▸ YOUR TASKS:
(a) Write out the part of the rental property account below, starting at "When I started" and ending at "of these properties.".
(b) According to the rental property account below, about what portion of the subsidized tenants' rent did the city guarantee?
(c) Condense the paragraph of the rental property account below that begins "When I started our investor services business" into a shorter version that keeps its main facts.

▸ SOURCE PASSAGE:
# # # # #
I started my investment career by reading every investing article I could find, talking to others and writing software to determine the best property to buy. I decided a C (D?) Class multifamily property was the best option based on my research. Here’s why:

  • The cost per door was relatively low.
  • The (paper) cash flow was excellent.
  • If one unit were empty, I would still have enough rent from the other three to cover my mortgage.
  • The property price was within my price range.
  • It was close enough to where I lived so I could do most of the work.
  • The rent for two units was city-subsidized, so I thought the income from these would be guaranteed.

So, with a friend, I bought my first property.

How Did It Go?

It was a nightmare. I made the mistake of buying a property assuming the tenants would perform. They did not. I soon learned:

  • The city guaranteed a portion of the rent (about 80%), but the tenant never paid their 20%. I talked to an experienced investor, and he told me this was common for most subsidized tenants. He suggested I was better off keeping the nonperforming tenants than evicting them because the replacement tenants would likely behave the same way.
  • The tenants live cash-based lives. They were paid every Friday, cashed their checks, and partied. They regularly said they didn’t have the money to pay rent. From talking to experienced investors, I learned this is common with cash-based tenants. Evicting them would take money and time, and the next tenants would likely be no better. So, this was not an option.
  • I discovered that the previous owner offered a significant discount if the rent was paid in cash. So on Saturday mornings, I went door to door, collecting the rent and offering a similar discount. The area was not safe, and I was always concerned about being robbed.
  • Almost every other month, a tenant skipped out. After they left, the condition of these units was bad, and it took significant time and money to make them rentable. The tenants had no concerns about damaging the units because there would be no way to collect even if I got a judgment against them.

I learned that no matter how inexpensive or good a property looks on paper, as a landlord, you depend on the tenant’s performance. So, the property type does not matter; what matters is having reliable tenants: someone who stays many years, pays the rent on schedule, and takes good care of the property.

What My Research Revealed

When I started our investor services business in 2005, I spent most of my time researching tenant segments for the first few months. Based on my research, I located several subdivisions where the average tenant stay was over five years. I then determined the common characteristics of these properties.

However, as an engineer, I needed to validate my research results, since my future business would rely on tenant performance. To confirm my findings, I asked several property managers this question: “If your goal was to have tenants who stayed for many years, paid rent on time, and took care of the property, what properties would you buy?” 

Most property managers directed me to the same types of properties as my research. I was confident I had the right segment.
# # # # #
▸ AVAILABLE DATA:

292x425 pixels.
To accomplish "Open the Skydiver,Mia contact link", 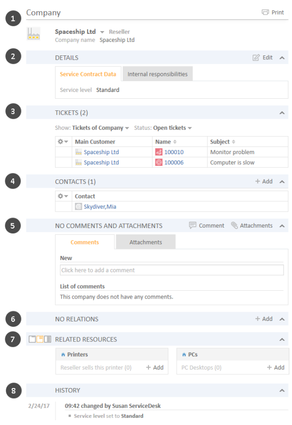I will coord(100,207).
# # # # #
▸ RESPONSES BY TASK:
(a)
When I started our investor services business in 2005, I spent most of my time researching tenant segments for the first few months. Based on my research, I located several subdivisions where the average tenant stay was over five years. I then determined the common characteristics of these properties.

(b) About 80%

(c) After starting an investor services business in 2005, I spent the first few months researching tenant segments, found several subdivisions where tenants stayed over five years on average, and identified what those properties had in common.